__Activity__
Please restate every entry exactly. Leave out the pictures.

__Given records__
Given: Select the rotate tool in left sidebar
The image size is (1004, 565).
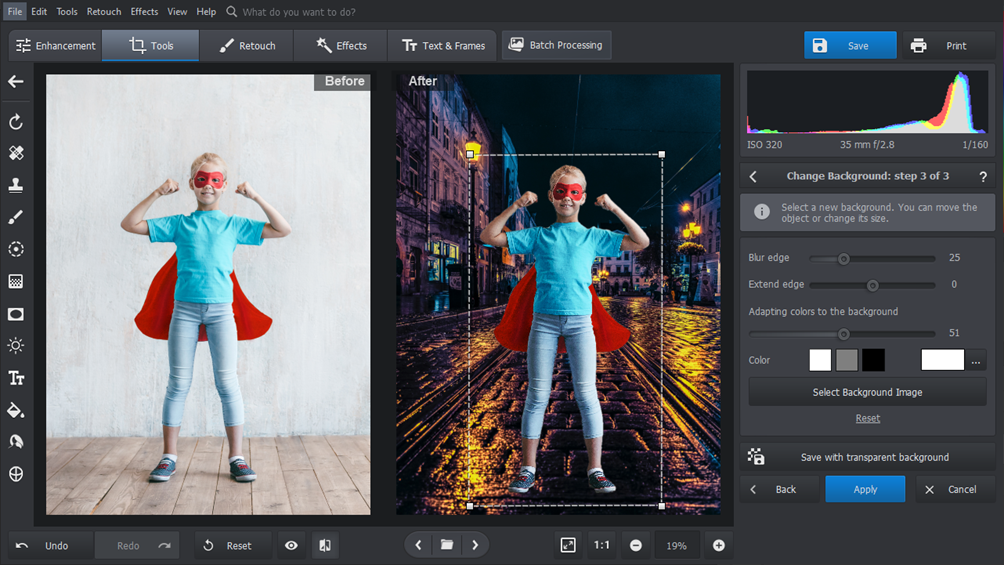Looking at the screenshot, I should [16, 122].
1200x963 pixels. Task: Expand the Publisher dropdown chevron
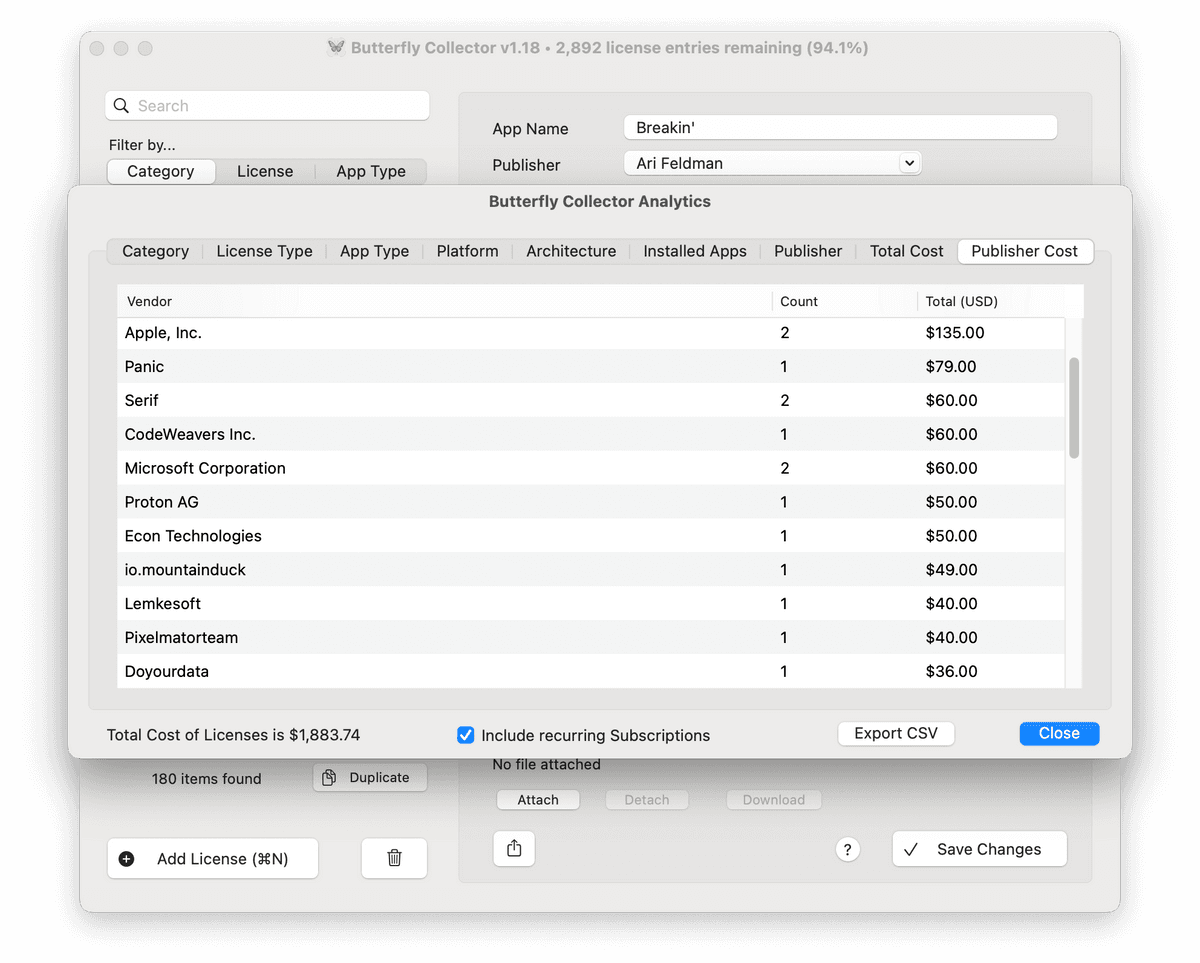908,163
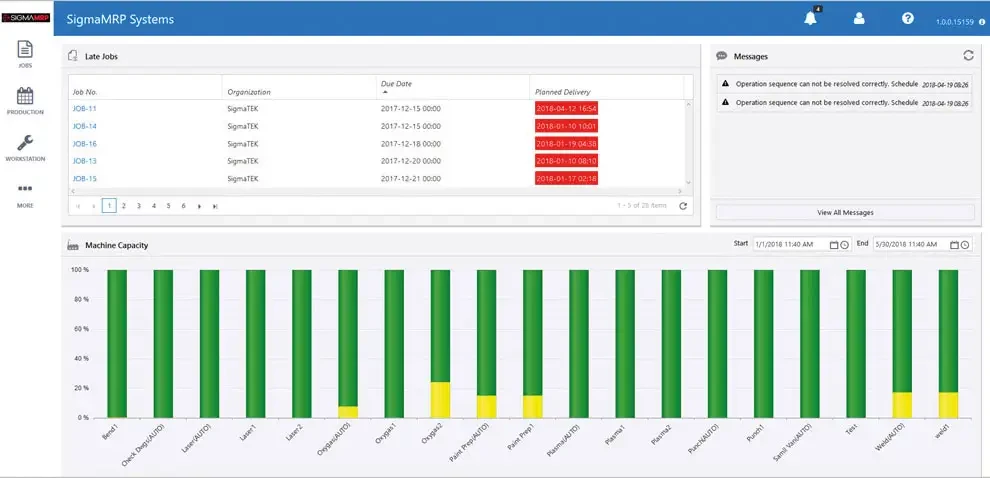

__Answer to the exercise__
Given: Select the rotate tool in left sidebar
The image size is (1004, 565).
Looking at the screenshot, I should [16, 122].
1200x963 pixels. Task: Expand the Publisher dropdown chevron
908,163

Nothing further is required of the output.